● Requirement: Wherever a line of the records contains "every", copy that line.

● Data to process:
◆ ◆ ◆

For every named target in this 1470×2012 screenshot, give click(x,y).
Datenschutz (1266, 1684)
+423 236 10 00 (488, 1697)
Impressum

◆ ◆ ◆

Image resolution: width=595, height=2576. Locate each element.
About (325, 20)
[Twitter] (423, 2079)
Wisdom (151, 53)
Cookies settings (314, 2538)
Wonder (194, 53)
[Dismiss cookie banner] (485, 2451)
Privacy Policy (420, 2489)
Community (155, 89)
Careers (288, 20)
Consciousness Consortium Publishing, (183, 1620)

◆ ◆ ◆

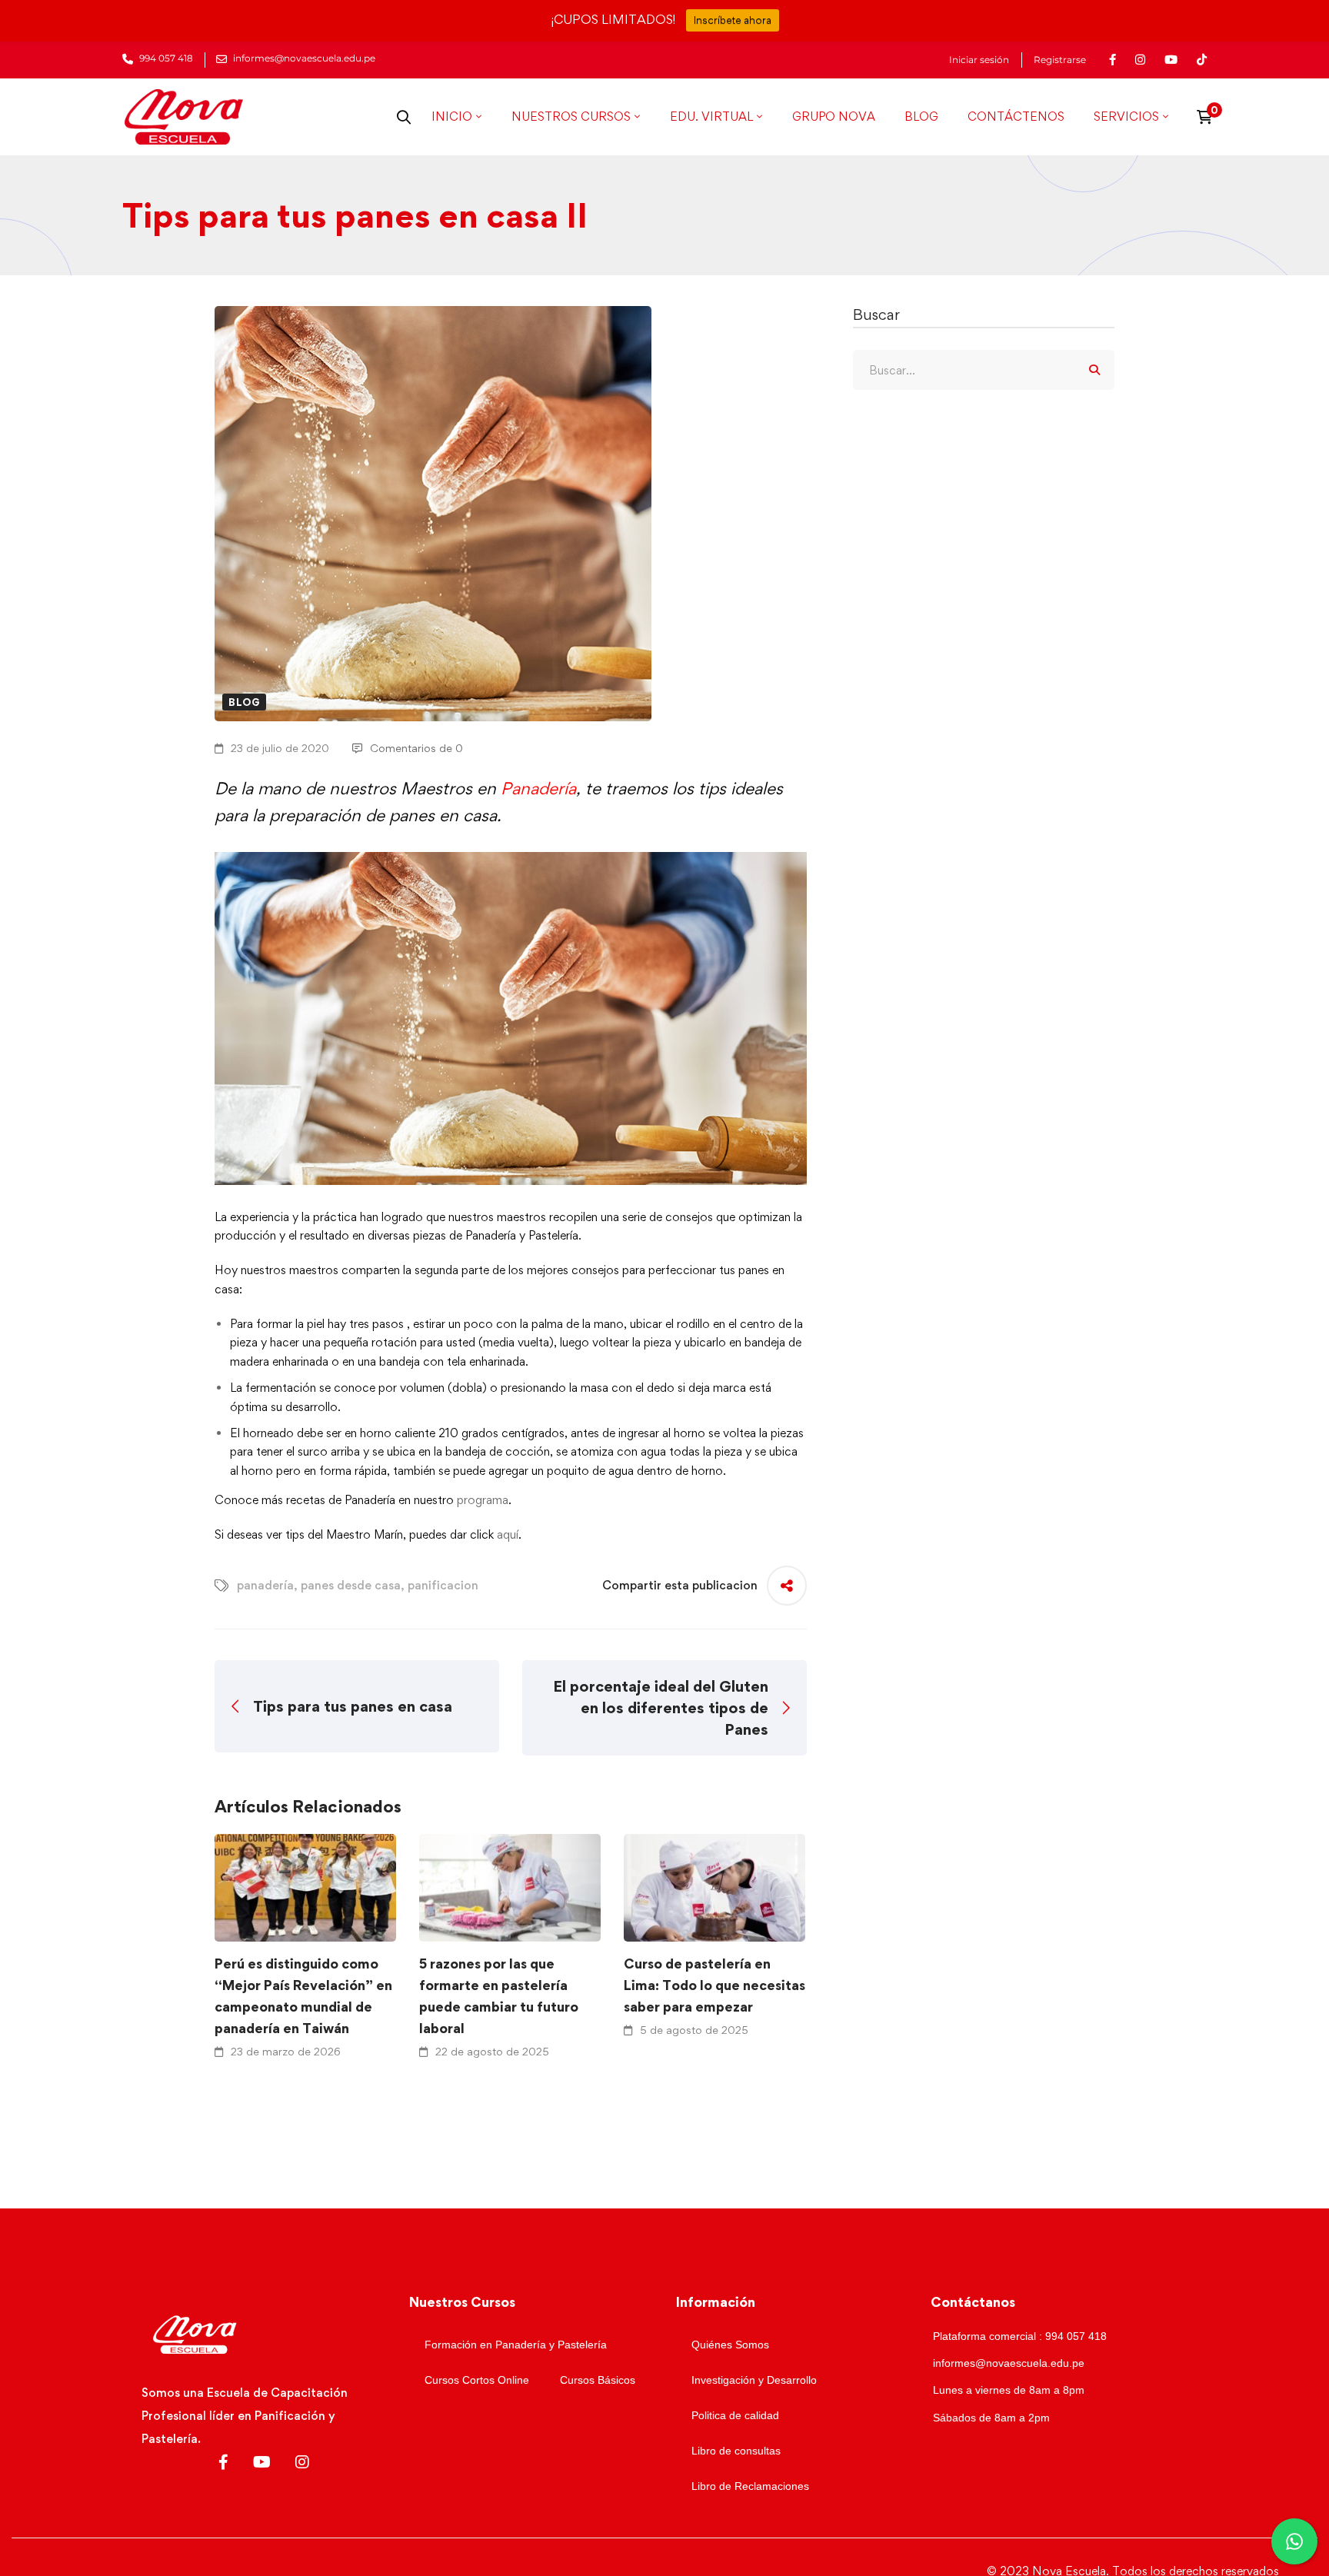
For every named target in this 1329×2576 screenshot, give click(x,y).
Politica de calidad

◆ ◆ ◆

● Written solution:
For every named target in this 1470×2012 screenshot, give click(x,y).
For every named target in this 1329×2576 screenshot, give click(x,y).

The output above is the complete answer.